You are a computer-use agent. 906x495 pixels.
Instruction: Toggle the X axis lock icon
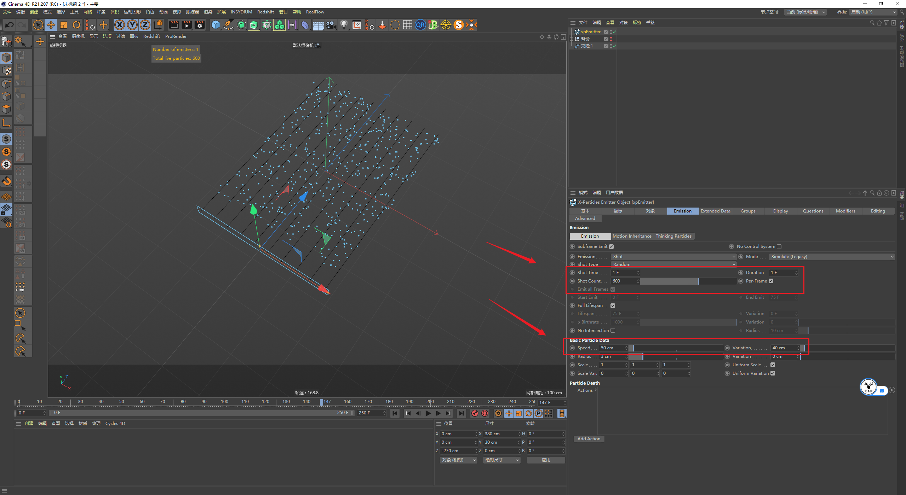tap(120, 25)
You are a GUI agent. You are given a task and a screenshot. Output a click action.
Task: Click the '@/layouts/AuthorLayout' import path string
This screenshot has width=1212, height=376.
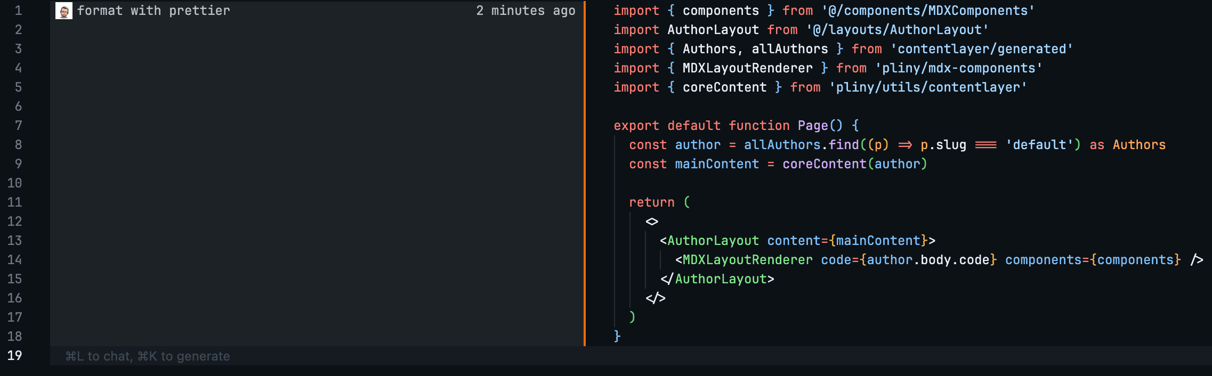click(897, 30)
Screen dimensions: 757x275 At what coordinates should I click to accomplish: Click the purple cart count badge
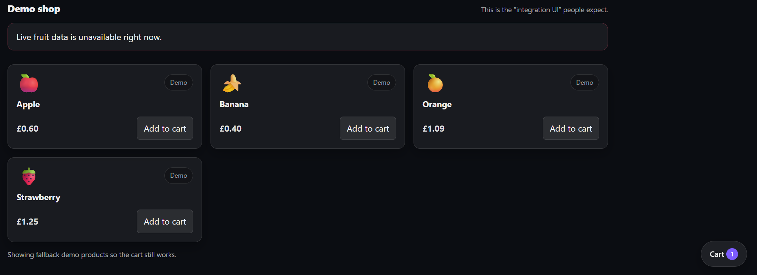(732, 254)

========================================================================

> **DIRECTIONS FOR THIS TASK**: Change every "screenshot" in the lines above to "screen capture", and write the lines out again with nothing else altered. Leave the pictures out.

> **REPLY TO THE EXERCISE**:
You are a computer-use agent. 906x495 pixels.
Instruction: Toggle the X axis lock icon
tap(120, 25)
You are a GUI agent. You are given a task and a screen capture. Output a click action.
Task: Click the '@/layouts/AuthorLayout' import path string
This screen capture has width=1212, height=376.
click(897, 30)
Screen dimensions: 757x275 At what coordinates should I click to accomplish: Click the purple cart count badge
(732, 254)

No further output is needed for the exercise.